[[ Task input open ]]

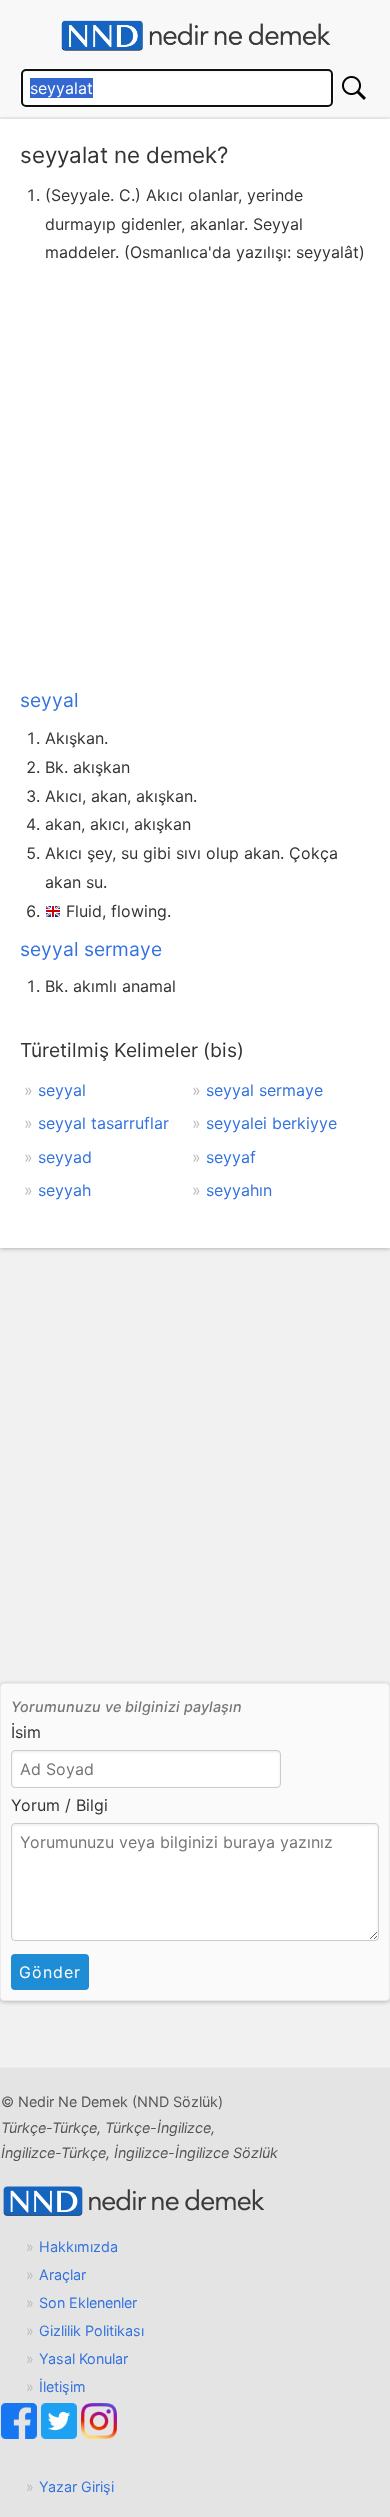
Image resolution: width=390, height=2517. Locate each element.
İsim (26, 1732)
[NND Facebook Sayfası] (21, 2433)
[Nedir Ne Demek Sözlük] (195, 36)
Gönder (50, 1972)
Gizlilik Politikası (91, 2330)
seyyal (49, 700)
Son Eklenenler (88, 2302)
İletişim (62, 2386)
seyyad (65, 1157)
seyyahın (239, 1190)
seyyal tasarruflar (103, 1123)
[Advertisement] (195, 472)
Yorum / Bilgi (59, 1805)
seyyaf (231, 1157)
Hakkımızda (78, 2246)
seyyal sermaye (91, 949)
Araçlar (62, 2274)
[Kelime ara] (354, 88)
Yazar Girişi (76, 2486)
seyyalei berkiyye (271, 1123)
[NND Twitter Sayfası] (61, 2433)
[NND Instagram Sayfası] (99, 2433)
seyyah (64, 1190)
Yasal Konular (83, 2358)
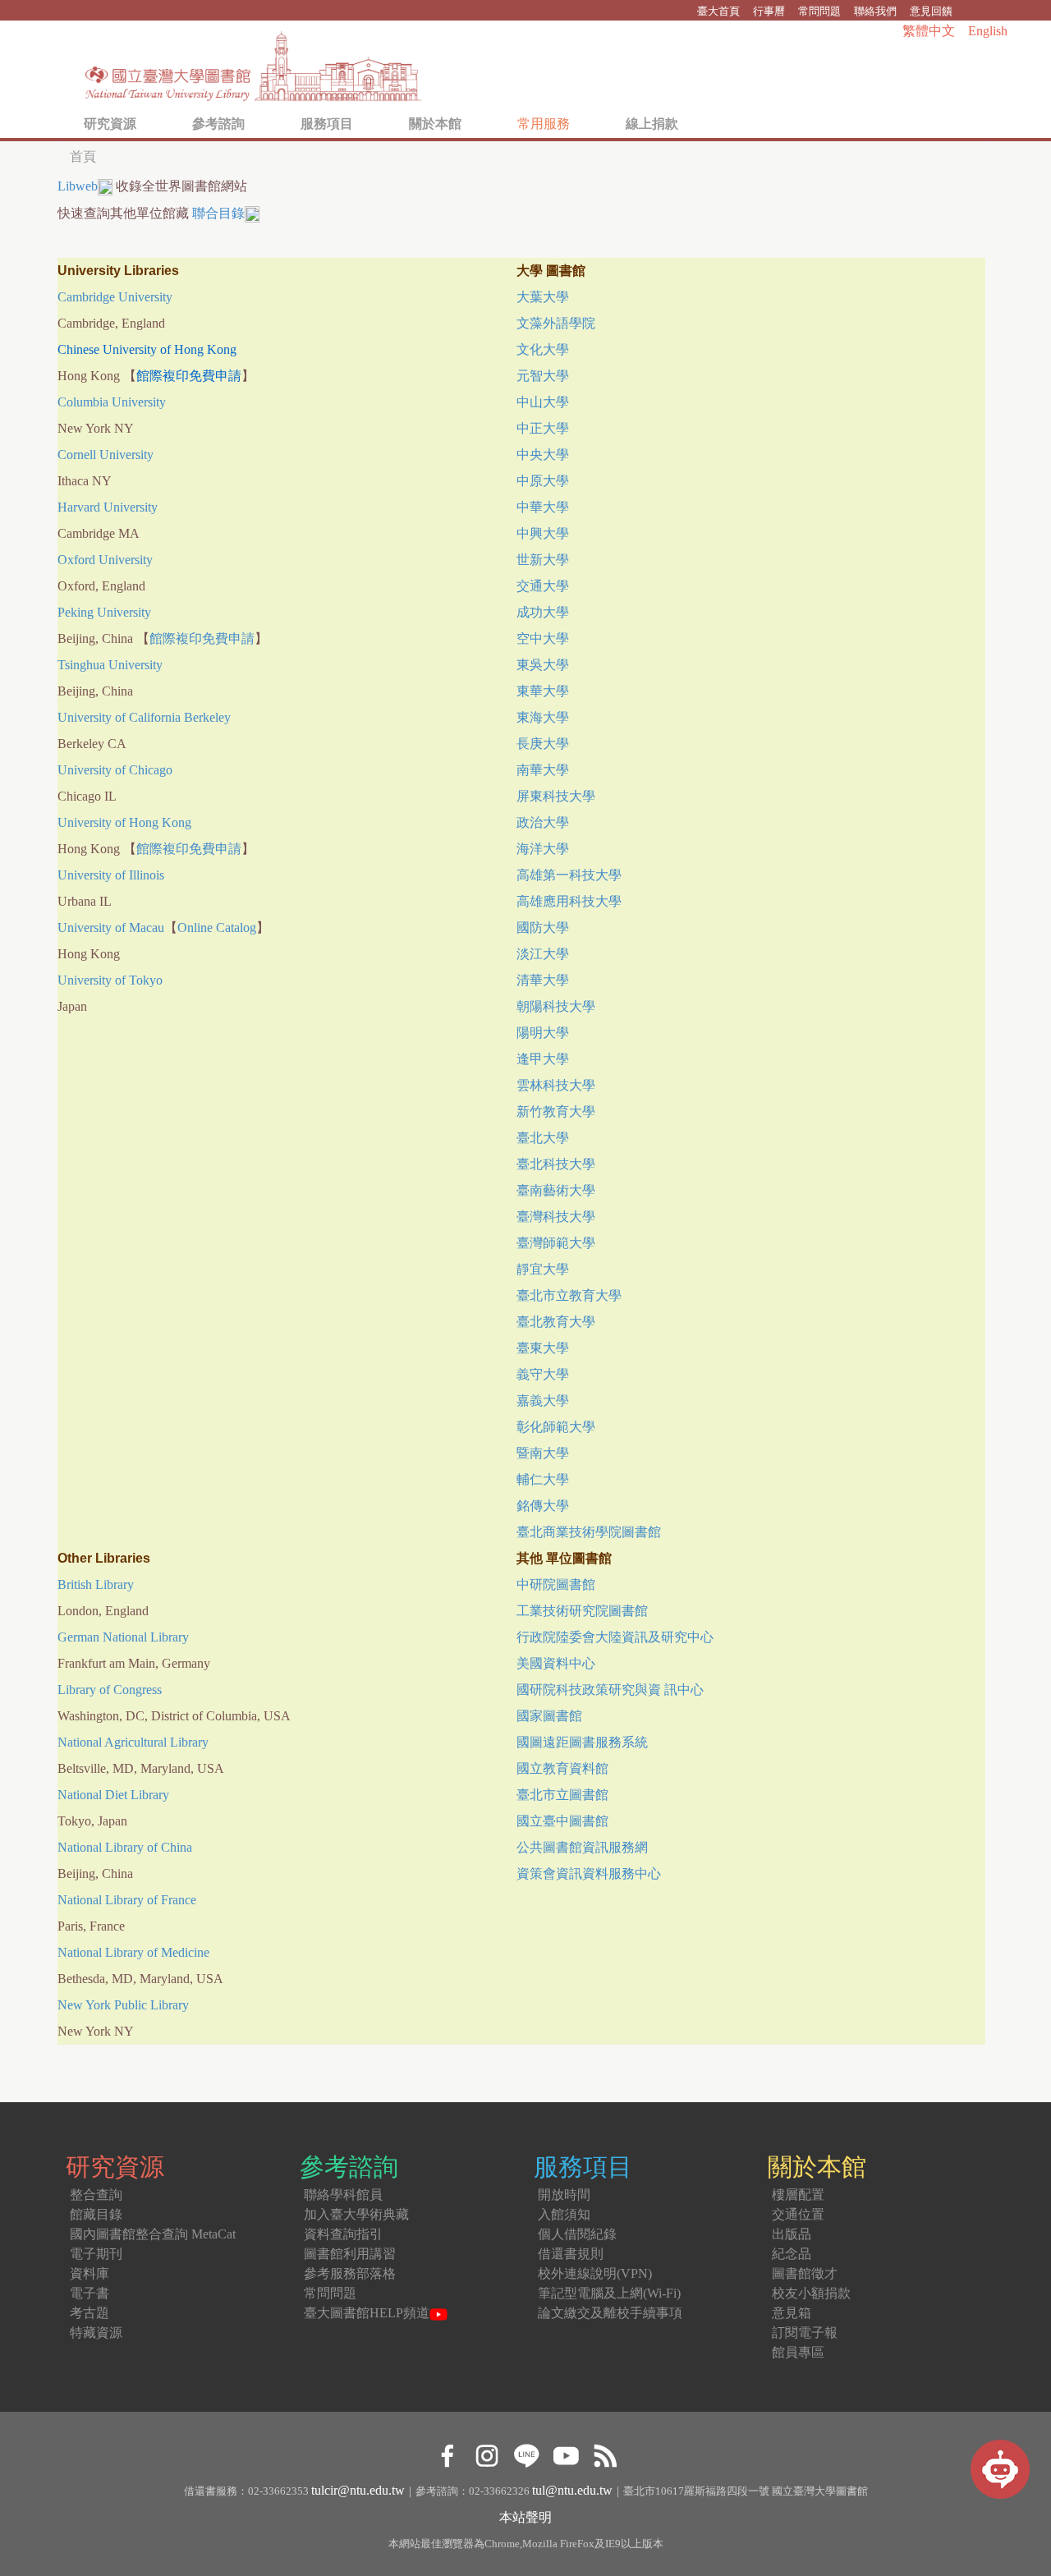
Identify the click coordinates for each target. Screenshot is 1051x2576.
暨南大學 (542, 1453)
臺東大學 (542, 1348)
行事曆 (769, 11)
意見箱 (791, 2313)
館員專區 (798, 2352)
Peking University (104, 612)
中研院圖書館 (555, 1584)
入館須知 (564, 2214)
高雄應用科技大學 (569, 901)
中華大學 (542, 507)
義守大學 (542, 1374)
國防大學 (542, 927)
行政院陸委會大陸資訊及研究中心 (615, 1637)
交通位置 (798, 2214)
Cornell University (105, 454)
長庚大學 (542, 744)
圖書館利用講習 (350, 2254)
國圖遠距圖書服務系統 (582, 1742)
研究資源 (110, 124)
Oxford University (105, 560)
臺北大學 (542, 1138)
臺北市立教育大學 (569, 1295)
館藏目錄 (96, 2214)
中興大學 (542, 533)
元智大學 (542, 376)
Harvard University (107, 507)
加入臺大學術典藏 (356, 2214)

[[ Task input closed ]]

Instructions for the task: Going from the line that contains "國圖遠距圖書服務系統 (582, 1742)" to the last line of the records, reproduce every line as written.

Exercise result:
國圖遠距圖書服務系統 (582, 1742)
研究資源 (110, 124)
Oxford University (105, 560)
臺北大學 (542, 1138)
臺北市立教育大學 (569, 1295)
館藏目錄 (96, 2214)
中興大學 (542, 533)
元智大學 (542, 376)
Harvard University (107, 507)
加入臺大學術典藏 (356, 2214)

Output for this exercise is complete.